QUOTED PASSAGE:
AI on the Ball: Startup Shoots Computer Vision to the Soccer Pitch

Eyal Ben-Ari just took his first shot on a goal of bringing professional-class analytics to amateur soccer players.

The CEO of startup Track160, in Tel Aviv, has seen his company’s AI-powered sports analytics software tested and used in the big leagues. Now he’s turning his attention to underserved amateurs in the clubs and community teams he says make up “the bigger opportunity” among the world’s 250 million soccer players.

“Almost everyone in professional sports uses data analytics today. Now we’re trying to enable any team at any level to capture their own data and analytics, and the only way to do it is leveraging AI,” he said.

A Kickoff Down Under

In April, the company launched its Coach160 software in Australia, where it’s getting kudos from amateur soccer clubs in Victoria and Queensland. It uses computer vision to let teams automatically generate rich reports and annotated videos with an off-the-shelf camera and a connection to the cloud.

“The analysis and data provided by Track160 will prove a wonderful resource for our coaches and players,” said Vaughn Coveny, a retired pro soccer player now working with multiple youth teams in the region.

Startup With an AI Heritage

Miky Tamir, a serial entrepreneur in sports tech, co-founded Track160 in 2017. The company’s investors include the Deutsche Fussball Liga, Germany’s national soccer league, which contributed annotated datasets from several of its seasons.

“That helped set a baseline, then we applied transfer learning and developed an ever-growing internal database,” said Tamir Anavi, Track160’s CTO.

Using video from a single camera, the company’s software identifies and tracks players as 3D skeletons, then tags events and actions as they move.

“We use deep learning in every step to understand where the camera is, where the pitch is and where the players are on it,” Anavi said.

With that information, the software delivers detailed analytics and more. It constructs a 3D model so players and coaches can view any part of the game from any perspective, providing what Ben-Ari calls “a metaverse experience.”

LISTED ENTRIES:
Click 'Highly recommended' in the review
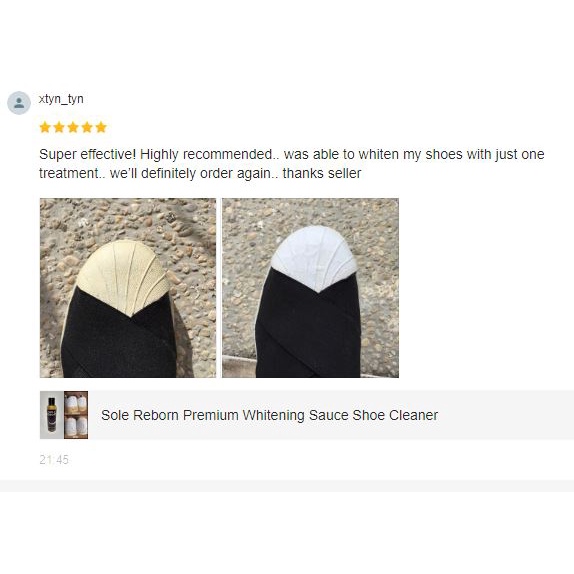Image resolution: width=574 pixels, height=574 pixels. coord(205,154)
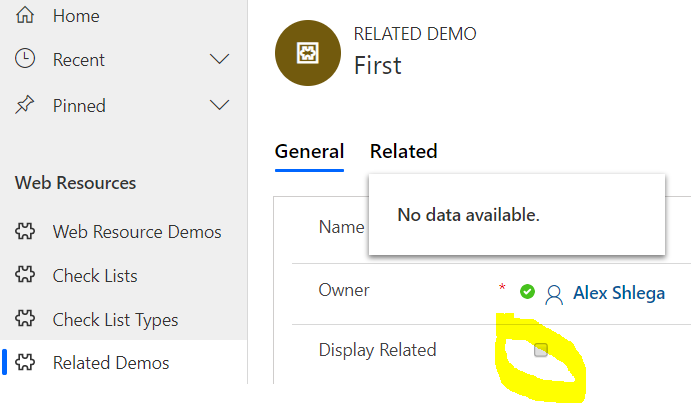Open Check List Types in sidebar
This screenshot has width=691, height=404.
tap(115, 320)
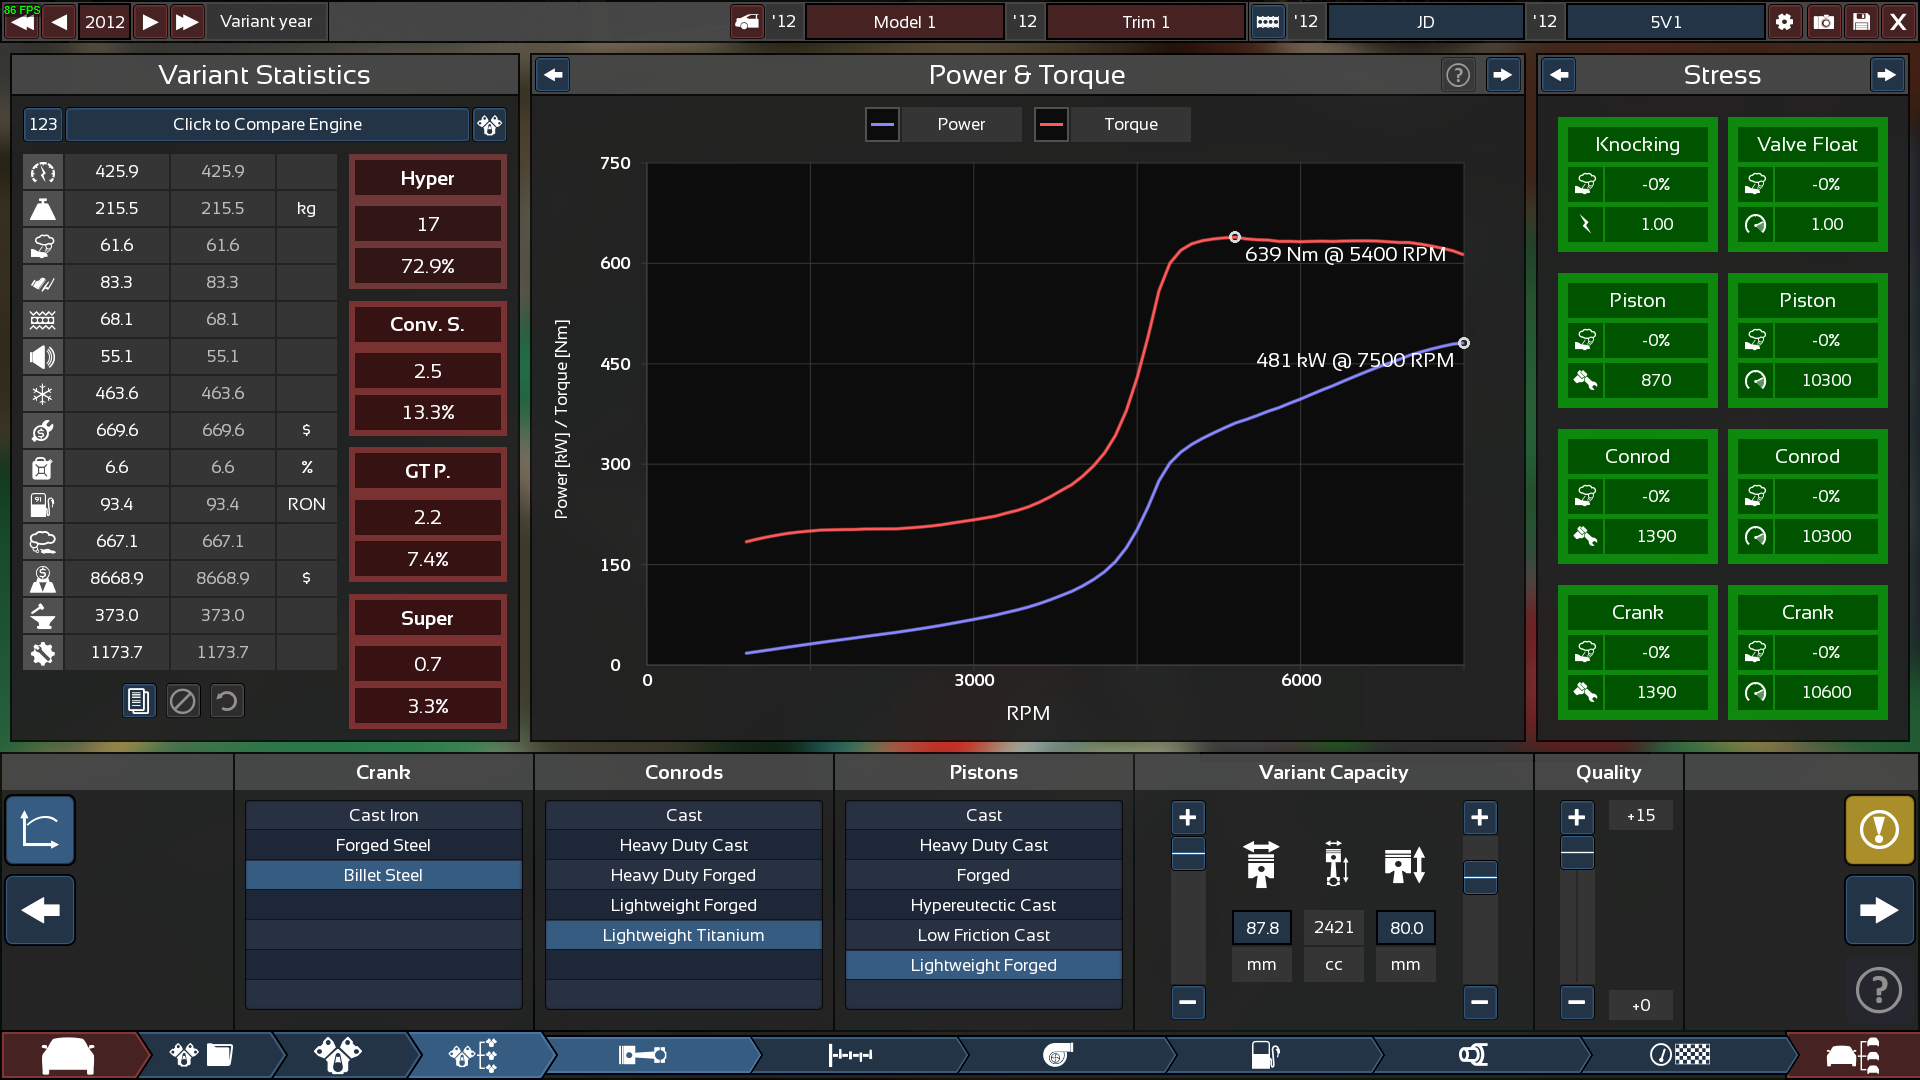Screen dimensions: 1920x1080
Task: Open the settings gear icon
Action: tap(1785, 21)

WORK ORDER: Reproduce the passage from the soccer analytics article starting at "In April, the" and ending at "to the cloud.", word for word.

ANSWER SECTION:
In April, the company launched its Coach160 software in Australia, where it’s getting kudos from amateur soccer clubs in Victoria and Queensland. It uses computer vision to let teams automatically generate rich reports and annotated videos with an off-the-shelf camera and a connection to the cloud.